### Exercise brief
In the entries that follow, find each line with the word "Enter" and copy it.

### Data for analysis
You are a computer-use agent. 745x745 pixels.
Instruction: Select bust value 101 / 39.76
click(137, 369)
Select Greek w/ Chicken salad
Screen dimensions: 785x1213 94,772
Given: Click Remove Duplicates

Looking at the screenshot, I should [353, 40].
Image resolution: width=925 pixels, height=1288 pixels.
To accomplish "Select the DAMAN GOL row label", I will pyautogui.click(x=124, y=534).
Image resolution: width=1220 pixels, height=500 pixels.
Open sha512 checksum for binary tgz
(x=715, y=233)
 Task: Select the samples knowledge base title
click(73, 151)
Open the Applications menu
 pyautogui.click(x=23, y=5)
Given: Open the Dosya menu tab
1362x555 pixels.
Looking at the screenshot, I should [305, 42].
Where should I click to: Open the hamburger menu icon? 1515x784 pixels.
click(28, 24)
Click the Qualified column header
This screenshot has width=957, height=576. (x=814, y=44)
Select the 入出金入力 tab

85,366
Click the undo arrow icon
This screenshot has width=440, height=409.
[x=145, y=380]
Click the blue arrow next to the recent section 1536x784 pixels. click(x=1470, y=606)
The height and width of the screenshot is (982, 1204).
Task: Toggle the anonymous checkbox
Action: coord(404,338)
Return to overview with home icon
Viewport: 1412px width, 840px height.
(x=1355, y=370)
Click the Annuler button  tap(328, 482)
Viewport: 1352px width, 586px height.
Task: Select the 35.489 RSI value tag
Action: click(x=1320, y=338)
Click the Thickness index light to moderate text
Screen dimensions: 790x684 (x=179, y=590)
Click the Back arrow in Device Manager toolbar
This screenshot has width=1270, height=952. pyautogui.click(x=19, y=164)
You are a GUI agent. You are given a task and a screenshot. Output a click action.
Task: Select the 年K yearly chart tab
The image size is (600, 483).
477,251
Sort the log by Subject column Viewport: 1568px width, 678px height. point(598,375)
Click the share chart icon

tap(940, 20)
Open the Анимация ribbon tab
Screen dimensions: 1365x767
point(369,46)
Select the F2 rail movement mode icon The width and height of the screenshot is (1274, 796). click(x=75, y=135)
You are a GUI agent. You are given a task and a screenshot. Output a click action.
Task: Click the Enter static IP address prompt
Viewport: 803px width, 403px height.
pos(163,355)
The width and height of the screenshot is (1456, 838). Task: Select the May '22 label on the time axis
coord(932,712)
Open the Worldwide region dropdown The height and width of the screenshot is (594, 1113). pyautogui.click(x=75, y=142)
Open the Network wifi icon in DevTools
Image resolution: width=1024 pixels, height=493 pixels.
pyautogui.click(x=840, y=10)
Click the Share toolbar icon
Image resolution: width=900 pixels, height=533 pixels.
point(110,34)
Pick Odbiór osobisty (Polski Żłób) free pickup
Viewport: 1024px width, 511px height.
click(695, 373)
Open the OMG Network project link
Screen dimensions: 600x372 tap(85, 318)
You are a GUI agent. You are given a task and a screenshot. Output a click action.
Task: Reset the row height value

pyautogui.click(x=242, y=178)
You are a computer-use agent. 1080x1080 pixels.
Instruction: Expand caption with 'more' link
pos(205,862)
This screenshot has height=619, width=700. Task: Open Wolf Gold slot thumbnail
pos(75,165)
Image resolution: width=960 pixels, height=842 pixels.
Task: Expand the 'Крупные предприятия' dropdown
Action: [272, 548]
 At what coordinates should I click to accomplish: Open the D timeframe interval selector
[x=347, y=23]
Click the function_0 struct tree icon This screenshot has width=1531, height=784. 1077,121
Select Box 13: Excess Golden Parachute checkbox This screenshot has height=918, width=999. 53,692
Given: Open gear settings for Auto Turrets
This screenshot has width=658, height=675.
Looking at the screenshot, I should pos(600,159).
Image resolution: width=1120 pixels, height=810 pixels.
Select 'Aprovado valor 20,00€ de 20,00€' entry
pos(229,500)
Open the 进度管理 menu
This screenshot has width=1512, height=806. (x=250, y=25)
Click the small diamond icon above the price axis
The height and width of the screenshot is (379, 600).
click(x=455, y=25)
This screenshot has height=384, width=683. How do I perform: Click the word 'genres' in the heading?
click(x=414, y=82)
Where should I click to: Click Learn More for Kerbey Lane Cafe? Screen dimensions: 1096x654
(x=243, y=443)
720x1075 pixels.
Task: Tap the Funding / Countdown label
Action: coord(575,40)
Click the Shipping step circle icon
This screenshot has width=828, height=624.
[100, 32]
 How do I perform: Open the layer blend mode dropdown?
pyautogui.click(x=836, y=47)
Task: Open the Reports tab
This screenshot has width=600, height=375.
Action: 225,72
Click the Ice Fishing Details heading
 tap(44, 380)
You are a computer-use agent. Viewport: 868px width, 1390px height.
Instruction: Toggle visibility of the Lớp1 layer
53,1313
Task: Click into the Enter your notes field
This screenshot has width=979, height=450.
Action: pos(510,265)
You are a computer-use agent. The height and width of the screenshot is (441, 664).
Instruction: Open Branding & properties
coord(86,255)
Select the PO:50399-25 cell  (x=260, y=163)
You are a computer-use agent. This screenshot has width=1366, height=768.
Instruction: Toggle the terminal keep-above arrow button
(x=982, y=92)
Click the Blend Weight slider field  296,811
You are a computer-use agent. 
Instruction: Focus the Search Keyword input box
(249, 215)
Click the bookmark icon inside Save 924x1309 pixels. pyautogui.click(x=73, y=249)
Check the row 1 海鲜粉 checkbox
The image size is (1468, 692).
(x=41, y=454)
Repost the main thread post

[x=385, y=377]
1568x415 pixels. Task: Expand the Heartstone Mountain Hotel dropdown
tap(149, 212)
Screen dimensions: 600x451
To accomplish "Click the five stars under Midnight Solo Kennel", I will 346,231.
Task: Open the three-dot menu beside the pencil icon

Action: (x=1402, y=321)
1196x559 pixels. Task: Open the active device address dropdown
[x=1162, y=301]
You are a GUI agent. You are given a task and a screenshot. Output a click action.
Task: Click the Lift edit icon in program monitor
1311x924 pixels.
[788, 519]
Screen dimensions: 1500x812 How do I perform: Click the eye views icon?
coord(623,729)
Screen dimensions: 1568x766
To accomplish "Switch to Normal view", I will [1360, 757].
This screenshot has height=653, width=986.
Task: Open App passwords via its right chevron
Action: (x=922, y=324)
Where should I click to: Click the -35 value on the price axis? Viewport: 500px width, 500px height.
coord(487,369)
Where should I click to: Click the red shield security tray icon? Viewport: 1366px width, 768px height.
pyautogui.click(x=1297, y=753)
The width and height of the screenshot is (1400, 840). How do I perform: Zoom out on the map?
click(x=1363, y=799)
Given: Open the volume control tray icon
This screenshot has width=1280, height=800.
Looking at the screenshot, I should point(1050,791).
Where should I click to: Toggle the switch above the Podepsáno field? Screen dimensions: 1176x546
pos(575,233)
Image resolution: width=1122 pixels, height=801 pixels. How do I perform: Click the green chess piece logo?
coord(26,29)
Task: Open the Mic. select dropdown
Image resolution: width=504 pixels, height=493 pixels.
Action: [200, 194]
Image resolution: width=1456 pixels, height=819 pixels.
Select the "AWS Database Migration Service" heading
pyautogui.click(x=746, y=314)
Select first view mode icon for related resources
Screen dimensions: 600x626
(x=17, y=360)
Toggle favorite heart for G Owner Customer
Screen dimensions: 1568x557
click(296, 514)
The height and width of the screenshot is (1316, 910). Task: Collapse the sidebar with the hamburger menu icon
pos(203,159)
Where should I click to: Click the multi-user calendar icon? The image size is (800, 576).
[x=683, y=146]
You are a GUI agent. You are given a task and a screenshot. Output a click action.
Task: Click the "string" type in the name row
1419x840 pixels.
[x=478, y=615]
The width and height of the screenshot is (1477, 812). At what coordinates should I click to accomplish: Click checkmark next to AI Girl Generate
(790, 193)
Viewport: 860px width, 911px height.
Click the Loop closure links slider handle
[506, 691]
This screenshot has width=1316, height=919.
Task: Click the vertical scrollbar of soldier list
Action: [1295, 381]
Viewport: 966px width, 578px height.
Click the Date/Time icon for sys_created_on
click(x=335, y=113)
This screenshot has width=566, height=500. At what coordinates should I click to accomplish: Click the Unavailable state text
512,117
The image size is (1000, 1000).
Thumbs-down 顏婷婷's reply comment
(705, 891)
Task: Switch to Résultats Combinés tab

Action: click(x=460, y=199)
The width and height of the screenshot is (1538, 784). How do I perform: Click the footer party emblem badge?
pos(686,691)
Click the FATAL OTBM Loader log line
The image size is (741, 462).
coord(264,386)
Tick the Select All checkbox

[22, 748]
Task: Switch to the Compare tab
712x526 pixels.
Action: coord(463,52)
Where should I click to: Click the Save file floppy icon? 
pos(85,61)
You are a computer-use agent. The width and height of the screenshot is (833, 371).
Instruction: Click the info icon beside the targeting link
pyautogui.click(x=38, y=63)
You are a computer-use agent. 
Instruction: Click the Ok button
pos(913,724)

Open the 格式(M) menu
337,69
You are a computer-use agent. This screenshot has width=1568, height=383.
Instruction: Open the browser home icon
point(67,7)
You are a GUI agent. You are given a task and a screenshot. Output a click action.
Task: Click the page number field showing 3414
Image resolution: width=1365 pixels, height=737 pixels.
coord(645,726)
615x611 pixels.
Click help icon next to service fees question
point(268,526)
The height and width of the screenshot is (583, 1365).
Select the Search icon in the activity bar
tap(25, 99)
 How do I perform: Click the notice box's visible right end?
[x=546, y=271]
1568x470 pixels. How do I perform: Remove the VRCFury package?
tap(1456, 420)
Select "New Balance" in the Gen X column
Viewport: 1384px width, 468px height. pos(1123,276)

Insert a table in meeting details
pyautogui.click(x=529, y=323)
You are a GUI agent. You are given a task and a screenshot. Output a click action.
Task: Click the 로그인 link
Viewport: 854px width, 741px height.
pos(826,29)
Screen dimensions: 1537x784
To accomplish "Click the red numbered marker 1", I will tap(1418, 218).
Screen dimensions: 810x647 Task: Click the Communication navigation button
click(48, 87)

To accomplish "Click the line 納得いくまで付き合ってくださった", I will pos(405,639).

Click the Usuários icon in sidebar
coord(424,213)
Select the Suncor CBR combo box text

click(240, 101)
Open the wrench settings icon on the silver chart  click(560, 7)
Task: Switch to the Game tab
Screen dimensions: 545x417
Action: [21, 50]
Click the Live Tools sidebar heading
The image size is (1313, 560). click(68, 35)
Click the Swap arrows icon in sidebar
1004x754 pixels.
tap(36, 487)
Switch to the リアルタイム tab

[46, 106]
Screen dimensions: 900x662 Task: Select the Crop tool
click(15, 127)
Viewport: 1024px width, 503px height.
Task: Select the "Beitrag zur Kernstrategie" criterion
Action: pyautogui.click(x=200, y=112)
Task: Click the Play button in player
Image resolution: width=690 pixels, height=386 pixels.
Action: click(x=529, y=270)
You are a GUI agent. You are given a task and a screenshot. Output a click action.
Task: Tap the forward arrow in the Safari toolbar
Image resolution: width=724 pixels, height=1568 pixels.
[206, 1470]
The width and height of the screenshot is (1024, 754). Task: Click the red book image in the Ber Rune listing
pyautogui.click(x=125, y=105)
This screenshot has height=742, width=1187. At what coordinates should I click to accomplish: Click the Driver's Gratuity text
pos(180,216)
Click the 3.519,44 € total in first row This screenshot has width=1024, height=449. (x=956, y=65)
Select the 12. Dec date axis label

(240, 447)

### Written solution
Task: Click the Enter static IP address prompt
Task: Click into the Enter your notes field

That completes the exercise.